I don't think it is possible to not be affected by all this.
Donna

Just building on Lenville's comments, my mood has been lifted hugely by the Vitamin D supplement. Sometime you dont realise how flat you've been feeling, until you start to feel UP!

Hi Erika,

I have deep seated, mind numbing, actual clinical depression..it runs in my family.

I have gotten worse thru the years because of my illness and pain, my Dr. said ABSOLUTELY you can have depression because of an illness or being in continual pain or you know somethng is wrong and you not supported.

I am on 3 types of depression meds, and continually having to look for new drugs, higher doses to keep mine at bay.


Hugs,

Lisa

I am also treated for depression with Cipralex.

My psychiatrist - a neighbour of mine - says that after the dead of my mom&dad - it happed in my early 20's - i did not show any signs of depression but in his oppionion it somehow "somatised" (don't know if there's such word in english - means that i've transfered the effects onto my body), wich dereglated my immune system and made things worse.

So it could be a symptom - like for many of us, because having a chronic illness and a lot of pain can lead to it - and also probably could be a trigger, among others.

Hi, Erica...

Some people would make this a "chicken or egg" phenomena, but I won't. I believe any amount of continuous chronic pain is almost certain to play hob with our neurotransmitters, specifically serotonin and norepinephrine. Those both are intimately related to depression. Add the reactive depression as our disease progresses, forcing us to grieve and accept the losses of things we used to be able to do, and it makes it worse. Is there a genetic predisposition connecting depression and AS? I doubt it.

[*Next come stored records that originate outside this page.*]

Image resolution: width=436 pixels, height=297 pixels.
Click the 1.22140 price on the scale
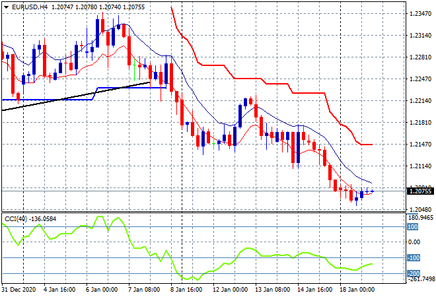[419, 101]
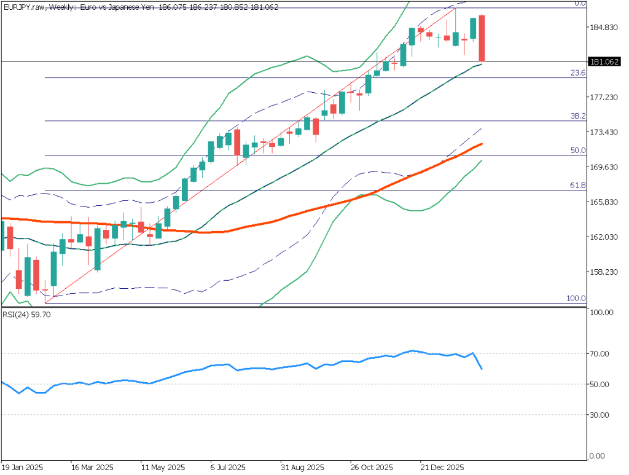This screenshot has width=629, height=475.
Task: Click the 16 Mar 2025 date marker
Action: tap(92, 466)
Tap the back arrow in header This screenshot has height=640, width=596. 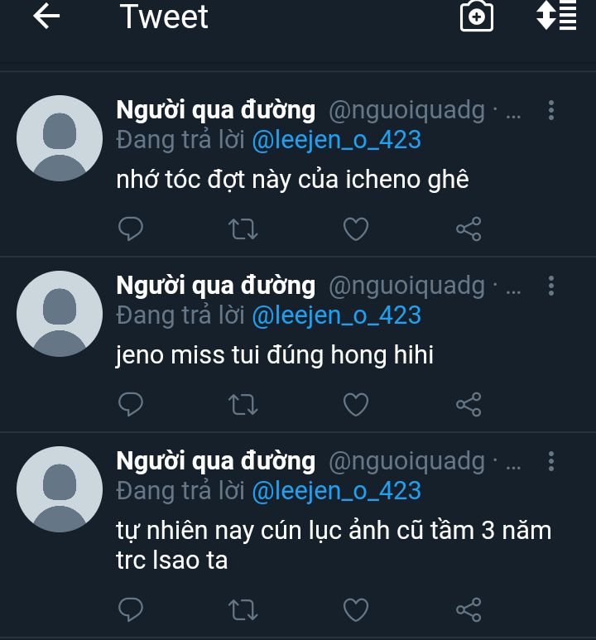coord(47,17)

I also believe (all you MDs on here are welcome to correct me if I'm wrong) that AS sometimes gives us massive inflammation both in and around the spinal cord. Inflammation produces irritating hisatamines as well as endorphins both good and bad at the site of the inflammation. Some of that chemical stew has to mix with our spinal fluid, setting off many untoward reactions.

That's why, IMHO, I'm surprised to hear about an ASer who doesn't suffer from depression.

Hope this helps...

John

Hi there, The Arthritis Society of Canada describes depression as a symptom of arthritis, yes.

The Cycle of Pain


Longterm, untreated pain (and pain that keeps going even tho being treated) causes difficult emotions (like anger) and leads to depression. Also, longterm depression leads to physical pain. The two go hand in hand.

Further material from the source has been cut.